This is an excerpt from “Humor Me”, Book 2 in the Life without a Field Guide Series which is available at Amazon.
In previous essays on the topic, I might have given the impression that I hate Maine winters more than anything. This is definitely not the case, although I must admit that I think they should come with a “best if used before date” sometime in March, and it should be strictly enforced. If we knew that the snow was going to be only up to our knees, the wind was going to be merely a mild gale and the ice was going to be off at least the shallowest part of the lake by, say, March 21st, I’m sure we could all cope a little better with having our ayuhs frozen off every time we go outside.
If, for instance, I could write in red on the calendar on March 21st, First Crocus, or Golf Date with Freddie, I’d be very happy. (And very surprised. I don’t play golf. And I don’t know anyone named Freddie, come to think of it.) Well, anyway, it would be really nice to be able to put some spring things on the calendar before June, but it doesn’t usually work out that way in Maine. April may be the cruelest month, but May is Blackfly Season and please note the capital letters.
We have to crowd all the spring things into the first part of June, because if we didn’t, they’d run into summer, which is so short in Maine, that we can’t fit all the summer things into it without running smack dab into autumn. Since our first frost is usually sometime in August, this results in a good amount of overlap, as you can imagine.
That’s why, around here, you often see people out on their decks, hunched over a grill in a snowstorm, wearing shorts, a winter jacket and a hat with earflaps, with a beer in one hand and a cup of hot coffee in the other. (Grilling tip: If you find flipping your burgers difficult, omit the coffee and substitute hot buttered rum for the beer, thus freeing up a hand.)
In order to deal with this Seasonal Afflictive Disorder, Mainers have become adept at denial. Just today, I was making the bed and got all chuffed up, because I realized it’s time to put on the summer quilt. Summer. Quilt. Two words that don’t even belong in the same sentence. That’s so sad. Worse, I didn’t see anything odd when my son came in to tell me that he had to stop digging the garden, because six inches down, the soil is frozen. This is in April on a day when it’s 78 degrees out.
This is a cruel joke that Maine pulls on us at least once every spring, when it throws us a really hot day or two, just so we’ll complain, so that Ma Nature can feel justified in giving us another six weeks of winter weather afterwards. (I always think that the hot April days that bring out the beautiful apple blossoms early are a nice contrast to the April blizzards that freeze them solid.)
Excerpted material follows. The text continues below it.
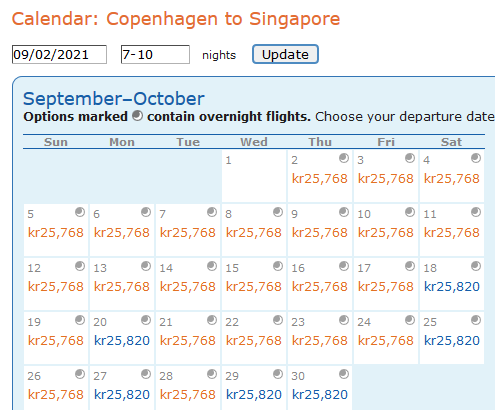Select the kr25,768 fare on September 9
This screenshot has width=495, height=410.
pos(320,233)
No, in spite of what I’ve said about Maine winters, I don’t want to give the wrong impression and make you think they’re at the top of my hate list. I can take Maine winters when you balance them out against the many good things that Maine has to offer. Maine has nice, low key people who hardly ever shoot anyone over traffic incidents. There are town offices in people’s trailer homes where you can register your car and get laundry tips or even free kittens at the same time.
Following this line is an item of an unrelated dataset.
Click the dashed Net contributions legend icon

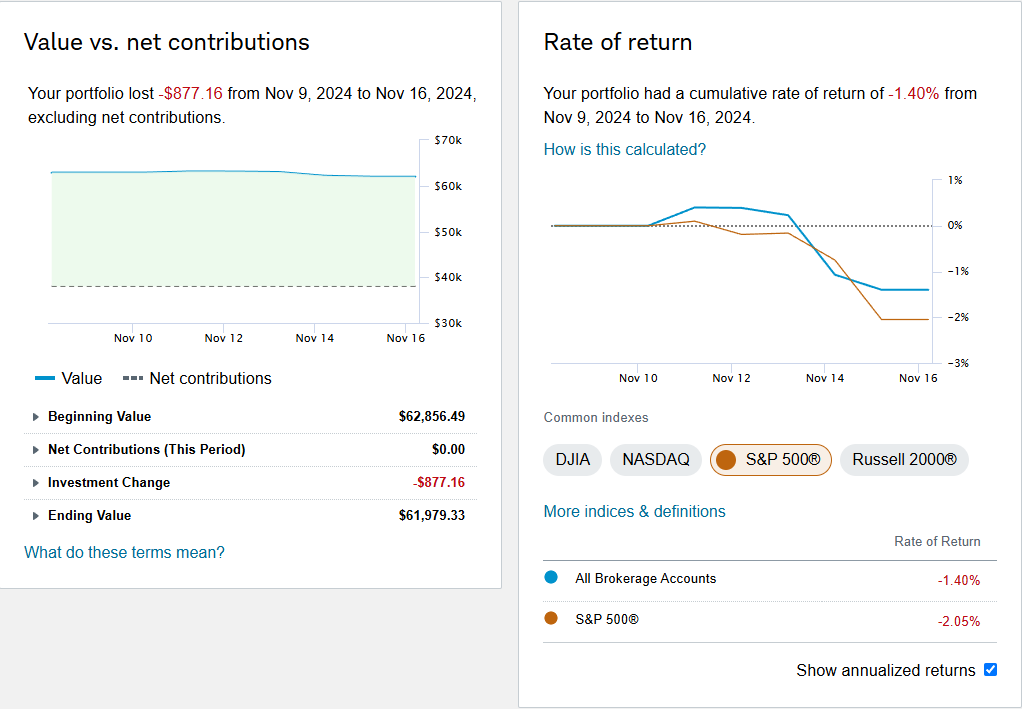[x=132, y=379]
Several years ago, I scored a cute little stripey kitten, learned how to remove hard water stains, got some advice on soothing the colicky baby I had with me and registered a minivan, and the town clerk even held the baby while I signed the papers. Try to get that kind of service in a city.
I miss it now that we’ve moved to a town with a real town office, albeit it shares a space with the volunteer fire department and our tiny library. When there’s a fire, the town clerk, her assistant and the two librarians and a janitor take off like bats out of hell, which is a tad unsettling. Not as unsettling as the fire siren, which is on top of the roof of the library part, though.
There are Annual Town Meetings where 34 people decide what to do with the town budget of $600,000 and the other 166 registered voters, who didn’t vote, show up to gripe about it at every Selectman’s meeting for the rest of the year. (Who needs Reality TV when you have Selectman’s Meetings?)
No, I want to make it clear that, while I dislike winter in Maine, I don’t hate it with a vengeance. Long, cold and snowy though it may be, there are worse places to be in winter and I’ve lived in some of them. One of them is Washington State, where I learned that they tell you about the rain, but no one mentions the wind until you’ve moved there.
There’s upstate NY, where it’s so cold and dry that the snow squeaks underfoot and trees explode every once in a while from ice trapped inside them. While we do have the occasional random exploding tree in Maine, our snow hardly ever squeaks and you don’t have to worry about rain in the winter here. Nope, just snow and cold and wind and … Have I ever mentioned how much I hate winter in Maine?